- **Problem to work on**: Where does the word "arrows" show up in the data? Please find each such line and copy it.

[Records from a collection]

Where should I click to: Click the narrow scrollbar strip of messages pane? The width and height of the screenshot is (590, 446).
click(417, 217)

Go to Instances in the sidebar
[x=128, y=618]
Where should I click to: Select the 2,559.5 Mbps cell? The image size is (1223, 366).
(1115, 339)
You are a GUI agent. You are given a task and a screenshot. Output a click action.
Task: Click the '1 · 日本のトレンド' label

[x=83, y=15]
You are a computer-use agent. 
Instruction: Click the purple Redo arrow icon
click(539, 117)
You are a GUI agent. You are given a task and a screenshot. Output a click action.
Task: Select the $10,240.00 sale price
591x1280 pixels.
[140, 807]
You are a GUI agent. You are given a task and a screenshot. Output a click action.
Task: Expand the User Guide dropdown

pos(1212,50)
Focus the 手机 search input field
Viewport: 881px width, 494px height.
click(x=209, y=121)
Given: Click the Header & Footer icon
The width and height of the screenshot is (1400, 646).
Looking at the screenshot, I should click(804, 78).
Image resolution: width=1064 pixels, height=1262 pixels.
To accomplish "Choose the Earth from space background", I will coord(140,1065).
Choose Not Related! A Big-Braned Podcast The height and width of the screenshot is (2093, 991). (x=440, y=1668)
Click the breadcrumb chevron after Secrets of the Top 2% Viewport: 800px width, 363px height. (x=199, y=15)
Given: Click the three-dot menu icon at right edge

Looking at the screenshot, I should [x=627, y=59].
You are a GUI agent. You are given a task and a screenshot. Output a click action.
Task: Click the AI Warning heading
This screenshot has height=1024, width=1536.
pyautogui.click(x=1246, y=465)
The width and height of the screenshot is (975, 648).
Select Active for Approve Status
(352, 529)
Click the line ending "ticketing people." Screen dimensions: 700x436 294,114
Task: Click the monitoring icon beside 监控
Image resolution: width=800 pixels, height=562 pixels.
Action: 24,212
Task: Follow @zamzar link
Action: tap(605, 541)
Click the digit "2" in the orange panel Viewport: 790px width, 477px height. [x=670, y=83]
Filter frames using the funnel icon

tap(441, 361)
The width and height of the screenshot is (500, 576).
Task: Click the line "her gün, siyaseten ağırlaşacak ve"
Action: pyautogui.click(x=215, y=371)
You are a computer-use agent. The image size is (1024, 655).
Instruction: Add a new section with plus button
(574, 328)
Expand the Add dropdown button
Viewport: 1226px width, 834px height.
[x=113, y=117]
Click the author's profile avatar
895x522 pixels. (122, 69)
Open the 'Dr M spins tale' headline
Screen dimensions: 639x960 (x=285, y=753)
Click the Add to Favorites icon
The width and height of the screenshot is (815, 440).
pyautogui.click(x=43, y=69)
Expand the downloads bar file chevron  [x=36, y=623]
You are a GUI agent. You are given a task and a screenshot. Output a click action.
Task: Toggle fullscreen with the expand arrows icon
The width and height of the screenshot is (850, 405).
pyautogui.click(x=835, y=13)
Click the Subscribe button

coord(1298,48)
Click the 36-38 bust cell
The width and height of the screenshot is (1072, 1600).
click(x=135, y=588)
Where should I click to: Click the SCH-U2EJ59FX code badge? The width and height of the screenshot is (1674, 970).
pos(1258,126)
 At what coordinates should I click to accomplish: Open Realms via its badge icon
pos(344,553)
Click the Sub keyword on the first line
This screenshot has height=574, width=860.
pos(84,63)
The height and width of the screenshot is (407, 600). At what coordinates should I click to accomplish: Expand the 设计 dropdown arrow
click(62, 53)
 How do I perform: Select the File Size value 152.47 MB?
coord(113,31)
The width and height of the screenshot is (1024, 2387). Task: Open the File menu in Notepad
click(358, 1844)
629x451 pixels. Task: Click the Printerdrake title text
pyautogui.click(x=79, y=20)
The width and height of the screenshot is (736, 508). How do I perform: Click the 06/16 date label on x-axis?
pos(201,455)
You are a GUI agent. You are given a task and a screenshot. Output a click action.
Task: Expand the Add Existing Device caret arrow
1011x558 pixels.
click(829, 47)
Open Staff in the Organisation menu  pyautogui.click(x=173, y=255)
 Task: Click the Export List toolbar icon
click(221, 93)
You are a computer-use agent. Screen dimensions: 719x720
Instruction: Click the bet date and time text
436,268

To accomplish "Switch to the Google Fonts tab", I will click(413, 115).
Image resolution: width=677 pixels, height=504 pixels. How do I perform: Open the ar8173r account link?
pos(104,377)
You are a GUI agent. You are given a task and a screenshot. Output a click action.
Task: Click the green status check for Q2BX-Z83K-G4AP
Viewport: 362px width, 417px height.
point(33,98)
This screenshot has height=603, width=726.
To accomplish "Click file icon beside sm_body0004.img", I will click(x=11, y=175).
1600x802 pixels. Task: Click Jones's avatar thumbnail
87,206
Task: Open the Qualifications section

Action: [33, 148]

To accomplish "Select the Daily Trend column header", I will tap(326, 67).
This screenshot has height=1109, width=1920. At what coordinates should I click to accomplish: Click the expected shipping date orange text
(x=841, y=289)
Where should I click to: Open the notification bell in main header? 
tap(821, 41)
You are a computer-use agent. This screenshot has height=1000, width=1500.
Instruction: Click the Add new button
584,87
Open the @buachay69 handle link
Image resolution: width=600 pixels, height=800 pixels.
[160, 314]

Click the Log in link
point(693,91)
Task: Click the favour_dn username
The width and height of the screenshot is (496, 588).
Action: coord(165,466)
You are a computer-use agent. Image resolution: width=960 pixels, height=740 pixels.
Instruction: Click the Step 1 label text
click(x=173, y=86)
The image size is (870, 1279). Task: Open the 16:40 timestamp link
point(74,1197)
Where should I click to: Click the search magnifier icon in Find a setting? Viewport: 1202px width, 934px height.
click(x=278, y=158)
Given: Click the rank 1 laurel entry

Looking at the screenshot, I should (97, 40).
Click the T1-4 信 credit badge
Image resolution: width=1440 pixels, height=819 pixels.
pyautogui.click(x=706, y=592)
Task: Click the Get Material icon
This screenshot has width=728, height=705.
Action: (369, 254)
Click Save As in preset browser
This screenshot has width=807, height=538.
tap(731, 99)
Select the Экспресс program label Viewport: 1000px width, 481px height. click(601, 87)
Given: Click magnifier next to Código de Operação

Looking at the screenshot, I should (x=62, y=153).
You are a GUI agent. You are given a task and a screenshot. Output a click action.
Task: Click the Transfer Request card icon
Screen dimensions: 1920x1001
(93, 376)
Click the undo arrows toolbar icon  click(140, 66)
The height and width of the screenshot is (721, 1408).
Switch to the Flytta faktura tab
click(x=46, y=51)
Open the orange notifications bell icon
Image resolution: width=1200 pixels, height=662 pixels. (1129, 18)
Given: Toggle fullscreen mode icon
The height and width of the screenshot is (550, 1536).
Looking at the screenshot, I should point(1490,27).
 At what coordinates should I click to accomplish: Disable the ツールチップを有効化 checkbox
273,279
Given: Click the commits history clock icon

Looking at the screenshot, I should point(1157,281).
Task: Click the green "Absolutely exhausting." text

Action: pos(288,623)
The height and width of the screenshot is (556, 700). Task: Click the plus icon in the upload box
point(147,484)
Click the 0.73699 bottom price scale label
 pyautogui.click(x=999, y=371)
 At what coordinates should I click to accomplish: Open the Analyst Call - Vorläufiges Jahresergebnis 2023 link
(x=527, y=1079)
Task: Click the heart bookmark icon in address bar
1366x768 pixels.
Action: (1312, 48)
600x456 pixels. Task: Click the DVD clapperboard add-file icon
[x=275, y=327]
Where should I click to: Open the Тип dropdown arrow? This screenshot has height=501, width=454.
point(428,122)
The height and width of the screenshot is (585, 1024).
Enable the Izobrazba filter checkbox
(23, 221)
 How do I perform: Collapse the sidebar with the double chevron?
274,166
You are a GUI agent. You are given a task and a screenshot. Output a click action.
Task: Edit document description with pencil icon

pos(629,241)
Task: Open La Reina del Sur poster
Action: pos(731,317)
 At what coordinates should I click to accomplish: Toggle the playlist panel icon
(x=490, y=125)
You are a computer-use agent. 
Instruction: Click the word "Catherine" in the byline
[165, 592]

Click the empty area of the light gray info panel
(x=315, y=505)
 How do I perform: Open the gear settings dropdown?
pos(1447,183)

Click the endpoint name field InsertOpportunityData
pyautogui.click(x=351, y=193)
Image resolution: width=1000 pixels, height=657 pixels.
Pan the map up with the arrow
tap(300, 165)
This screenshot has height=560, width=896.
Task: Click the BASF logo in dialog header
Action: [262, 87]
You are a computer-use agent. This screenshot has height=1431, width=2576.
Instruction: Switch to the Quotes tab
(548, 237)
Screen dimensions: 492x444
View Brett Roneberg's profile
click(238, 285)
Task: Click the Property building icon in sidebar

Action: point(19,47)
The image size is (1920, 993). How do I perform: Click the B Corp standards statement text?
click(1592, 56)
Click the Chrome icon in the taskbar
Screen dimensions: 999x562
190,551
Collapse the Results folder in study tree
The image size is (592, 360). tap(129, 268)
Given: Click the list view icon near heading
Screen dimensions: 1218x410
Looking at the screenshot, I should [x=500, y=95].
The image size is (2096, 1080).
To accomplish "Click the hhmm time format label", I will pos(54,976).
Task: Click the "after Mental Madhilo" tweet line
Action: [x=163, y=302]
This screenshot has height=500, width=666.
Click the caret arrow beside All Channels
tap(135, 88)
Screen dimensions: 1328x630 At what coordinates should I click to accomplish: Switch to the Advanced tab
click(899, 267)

- **Written response**:
Task: Toggle fullscreen with the expand arrows icon
Click the undo arrows toolbar icon  click(140, 66)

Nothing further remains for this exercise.